Supplied passage —
################

Ahmed Raza Khan Barelvi
Ahmed Raza Khan
Ahmed Raza Khan Barelvi
|Title||Mujaddid, Ala Hazrat|
|Born||14 June 1856|
|Died||1921 (aged 64–65)|
|Main interest(s)||Aqeedah, Fiqh, Tasawwuf|
Ameen Mian Qaudri, India
Ahmed Raza Khan Fazil-e-Barelvi (Urdu: احمد رضاخان, Hindi: अहमद रज़ा खान, 1856–1921), popularly known as Aala Hazrat, was a Sunni Hanafi scholar. Ahmed Raza Khan wrote on numerous topics, including law, religion, philosophy and the sciences. He was a prolific writer, producing nearly 1,000 works in his lifetime.
Ahmad was borne on Monday at 14th of June 1856 in Jasuli,one of the areas of Bareilly Sharif, united India.His birth name is Mohammad.His grandfather called him Ahmad Raza and Ahmed's mother named him Amman Miyān. He became famous with the name which was kept by his grandfather Khan used the appellation "Abdul Mustafa" (slave [or servant] of Mustafa) prior to signing his name in correspondence. He studied Islamic sciences and completed a traditional Dars-i-Nizami course under the supervision of his father Naqī Áli Khān, who was a legal scholar. He went on the Hajj with his father in 1878.

################

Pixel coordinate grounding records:

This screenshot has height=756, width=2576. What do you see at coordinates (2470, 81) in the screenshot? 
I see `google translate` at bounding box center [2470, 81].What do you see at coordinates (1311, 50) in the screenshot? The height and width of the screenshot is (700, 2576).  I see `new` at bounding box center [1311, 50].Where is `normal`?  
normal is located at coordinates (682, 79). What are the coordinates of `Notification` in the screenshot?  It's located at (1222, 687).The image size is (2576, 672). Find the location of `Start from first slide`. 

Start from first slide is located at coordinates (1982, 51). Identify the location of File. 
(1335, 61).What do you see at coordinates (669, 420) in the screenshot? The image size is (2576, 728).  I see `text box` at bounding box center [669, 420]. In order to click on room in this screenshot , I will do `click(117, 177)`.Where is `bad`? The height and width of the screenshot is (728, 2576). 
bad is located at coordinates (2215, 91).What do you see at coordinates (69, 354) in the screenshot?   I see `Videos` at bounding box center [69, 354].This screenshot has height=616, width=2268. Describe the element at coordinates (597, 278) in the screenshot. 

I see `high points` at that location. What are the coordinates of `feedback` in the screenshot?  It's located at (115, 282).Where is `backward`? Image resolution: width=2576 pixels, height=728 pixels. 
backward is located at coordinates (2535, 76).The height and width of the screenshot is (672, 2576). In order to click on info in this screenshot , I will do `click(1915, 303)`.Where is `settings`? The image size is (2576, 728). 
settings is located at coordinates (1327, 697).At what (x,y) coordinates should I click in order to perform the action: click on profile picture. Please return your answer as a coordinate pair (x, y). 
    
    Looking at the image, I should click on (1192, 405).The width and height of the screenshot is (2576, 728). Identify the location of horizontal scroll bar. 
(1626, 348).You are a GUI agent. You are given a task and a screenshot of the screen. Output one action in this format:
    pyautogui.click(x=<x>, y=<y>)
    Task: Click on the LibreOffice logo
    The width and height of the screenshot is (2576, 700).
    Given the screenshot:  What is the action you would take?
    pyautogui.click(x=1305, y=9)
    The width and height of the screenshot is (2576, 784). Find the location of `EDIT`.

################

Exercise instructions —
a. Reproduce the biography of Ahmed Raza Khan from "Ahmad was borne" up to and including "father in 1878.", swapping "Hajj" for "pilgrimage".
b. According to the biography of Ahmed Raza Khan, why did he come to be known as Ahmad Raza even though his birth name was Mohammad?

Task-by-task outputs —
a.
Ahmad was borne on Monday at 14th of June 1856 in Jasuli,one of the areas of Bareilly Sharif, united India.His birth name is Mohammad.His grandfather called him Ahmad Raza and Ahmed's mother named him Amman Miyān. He became famous with the name which was kept by his grandfather Khan used the appellation "Abdul Mustafa" (slave [or servant] of Mustafa) prior to signing his name in correspondence. He studied Islamic sciences and completed a traditional Dars-i-Nizami course under the supervision of his father Naqī Áli Khān, who was a legal scholar. He went on the pilgrimage with his father in 1878.

b. His grandfather called him Ahmad Raza, and he became famous under that name. The name from his grandfather won out over his birth name, Mohammad, and over Amman Miyān, the name his mother gave him.